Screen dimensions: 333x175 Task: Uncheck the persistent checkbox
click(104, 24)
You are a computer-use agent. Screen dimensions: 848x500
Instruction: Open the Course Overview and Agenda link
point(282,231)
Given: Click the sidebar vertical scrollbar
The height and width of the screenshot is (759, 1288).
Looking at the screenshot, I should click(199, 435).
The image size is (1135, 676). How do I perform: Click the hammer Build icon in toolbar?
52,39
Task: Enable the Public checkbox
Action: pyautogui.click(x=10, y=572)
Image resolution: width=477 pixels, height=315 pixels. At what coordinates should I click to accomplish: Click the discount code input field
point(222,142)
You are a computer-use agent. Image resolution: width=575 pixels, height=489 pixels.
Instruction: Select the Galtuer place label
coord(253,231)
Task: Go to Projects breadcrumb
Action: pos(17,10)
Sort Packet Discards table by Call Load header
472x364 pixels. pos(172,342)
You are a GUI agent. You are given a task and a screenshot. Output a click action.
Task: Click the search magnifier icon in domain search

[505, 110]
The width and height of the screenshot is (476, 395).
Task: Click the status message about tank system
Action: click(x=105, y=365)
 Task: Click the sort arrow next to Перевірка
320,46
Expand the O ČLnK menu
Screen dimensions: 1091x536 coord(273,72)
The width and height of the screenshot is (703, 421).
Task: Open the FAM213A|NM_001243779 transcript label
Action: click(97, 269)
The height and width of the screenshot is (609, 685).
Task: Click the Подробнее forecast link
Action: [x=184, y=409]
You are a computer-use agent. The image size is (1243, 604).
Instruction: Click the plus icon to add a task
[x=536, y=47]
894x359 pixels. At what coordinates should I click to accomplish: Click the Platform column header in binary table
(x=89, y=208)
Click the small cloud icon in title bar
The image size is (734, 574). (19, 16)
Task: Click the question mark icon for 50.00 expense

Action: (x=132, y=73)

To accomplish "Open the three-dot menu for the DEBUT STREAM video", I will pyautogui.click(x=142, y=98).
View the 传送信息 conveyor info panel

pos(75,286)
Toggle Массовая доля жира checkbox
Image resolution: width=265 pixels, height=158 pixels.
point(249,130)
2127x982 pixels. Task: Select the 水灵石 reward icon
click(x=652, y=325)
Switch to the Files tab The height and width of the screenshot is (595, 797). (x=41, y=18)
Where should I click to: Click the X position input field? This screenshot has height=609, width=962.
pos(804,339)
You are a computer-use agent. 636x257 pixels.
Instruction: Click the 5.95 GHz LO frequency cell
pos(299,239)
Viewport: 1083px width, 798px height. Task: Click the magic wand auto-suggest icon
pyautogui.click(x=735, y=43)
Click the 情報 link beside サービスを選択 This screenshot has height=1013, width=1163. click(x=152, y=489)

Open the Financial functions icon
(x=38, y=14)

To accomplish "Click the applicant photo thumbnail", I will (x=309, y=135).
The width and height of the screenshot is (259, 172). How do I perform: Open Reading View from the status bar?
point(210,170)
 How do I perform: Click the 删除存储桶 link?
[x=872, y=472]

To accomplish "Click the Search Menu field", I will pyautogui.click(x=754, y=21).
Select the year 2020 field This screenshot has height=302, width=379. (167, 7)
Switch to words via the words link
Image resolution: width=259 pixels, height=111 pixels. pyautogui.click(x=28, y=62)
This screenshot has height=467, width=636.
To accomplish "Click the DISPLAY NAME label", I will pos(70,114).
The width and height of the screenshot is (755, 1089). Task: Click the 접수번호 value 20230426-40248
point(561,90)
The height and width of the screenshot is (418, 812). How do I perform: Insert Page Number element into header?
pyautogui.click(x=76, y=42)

══════════

RICHIESTA →
Restituisca come CSV a due colonne, intitolate testo e risposta, i soli record che iniziano dalla riga contenente "Where should I" e proseguono fino alla riga contenente "(x=38, y=14)", entrambe comprese. Preveda una riga per ciascun record, con il testo e la risposta ognuno in un unico campo tra virgolette e gli a capo sostituiti da spazi.

ESERCIZIO SVOLTO →
testo,risposta
"Where should I click to: Click the X position input field? This screenshot has height=609, width=962.","pos(804,339)"
"You are a computer-use agent. 636x257 pixels. Instruction: Click the 5.95 GHz LO frequency cell","pos(299,239)"
"Viewport: 1083px width, 798px height. Task: Click the magic wand auto-suggest icon","pyautogui.click(x=735, y=43)"
"Click the 情報 link beside サービスを選択 This screenshot has height=1013, width=1163.","click(x=152, y=489)"
"Open the Financial functions icon","(x=38, y=14)"